▸ **The problem**: Rewrite everything from the line with "The width and" to the line with "(x=982, y=651)", both included, as a Markdown table with the columns No. and Text. Skip blank lines and leave the pictures out.

▸ **Supplied entries**:
────────────────────────────────────────
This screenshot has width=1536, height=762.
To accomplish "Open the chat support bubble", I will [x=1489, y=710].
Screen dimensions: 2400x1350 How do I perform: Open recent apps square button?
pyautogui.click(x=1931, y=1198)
────────────────────────────────────────
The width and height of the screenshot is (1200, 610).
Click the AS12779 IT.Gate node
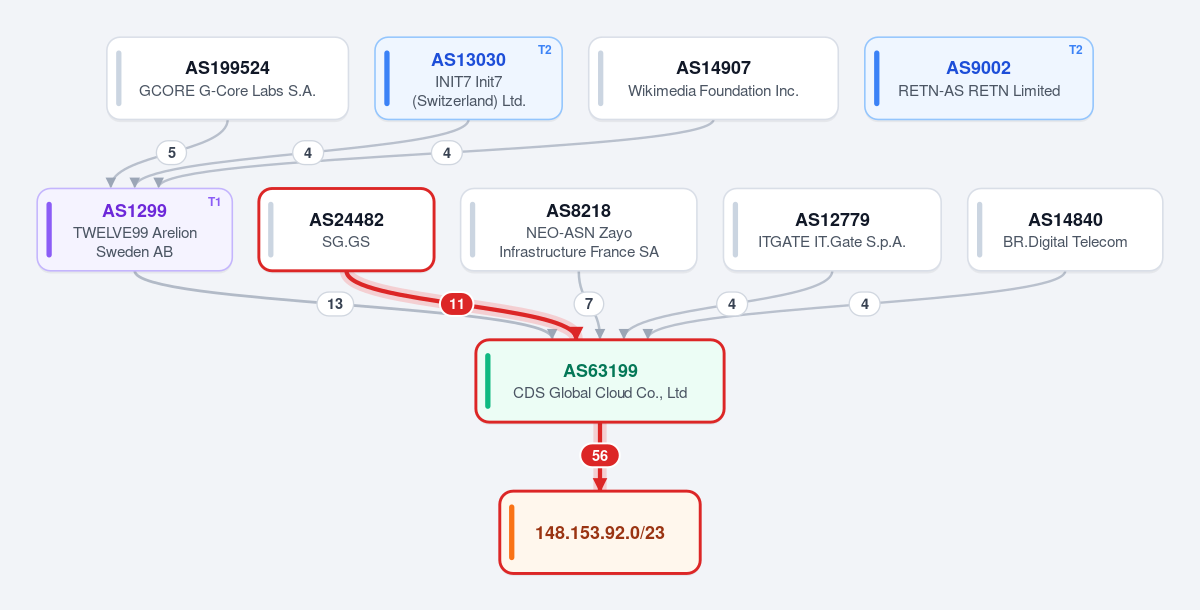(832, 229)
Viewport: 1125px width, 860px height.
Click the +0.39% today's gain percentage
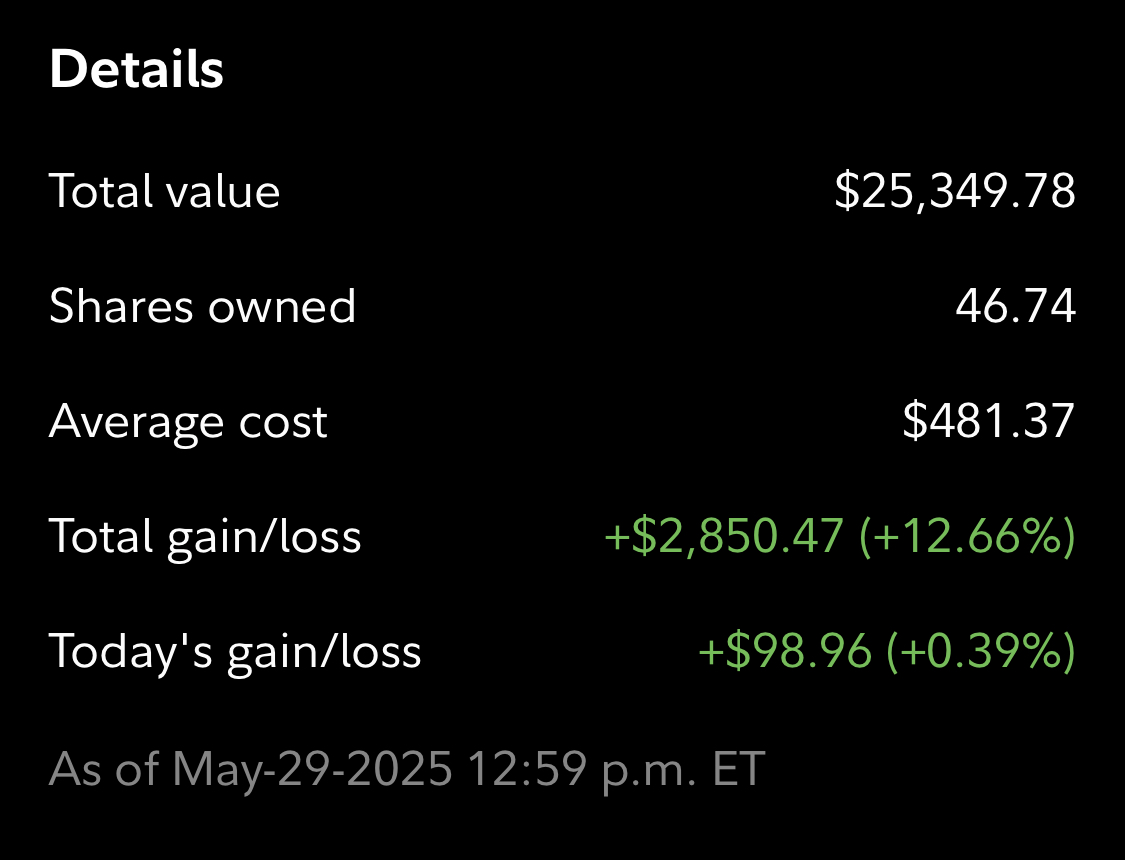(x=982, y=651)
────────────────────────────────────────
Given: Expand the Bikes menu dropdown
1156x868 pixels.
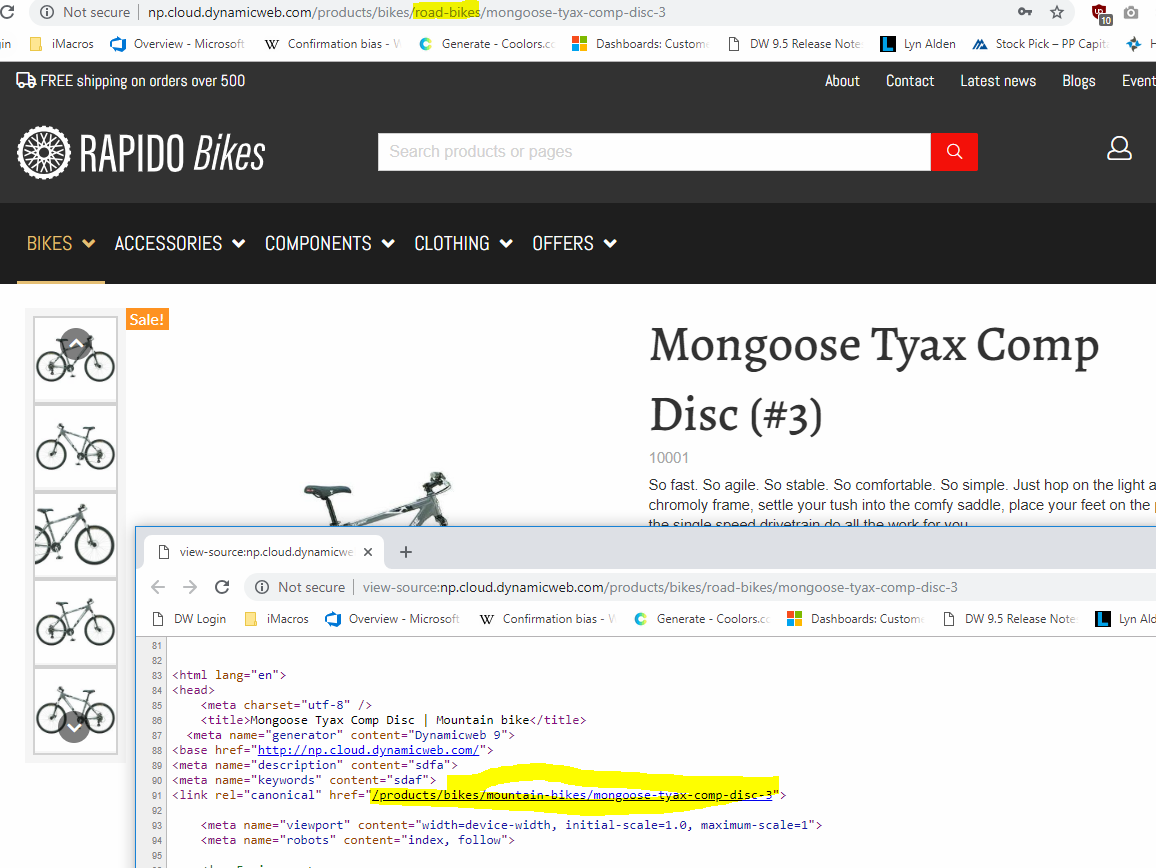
────────────────────────────────────────
▸ **Complete answer**:
| No. | Text |
|---|---|
| 1 | The width and height of the screenshot is (1200, 610). |
| 2 | Click the AS12779 IT.Gate node |
| 3 | (832, 229) |
| 4 | Viewport: 1125px width, 860px height. |
| 5 | Click the +0.39% today's gain percentage |
| 6 | (x=982, y=651) |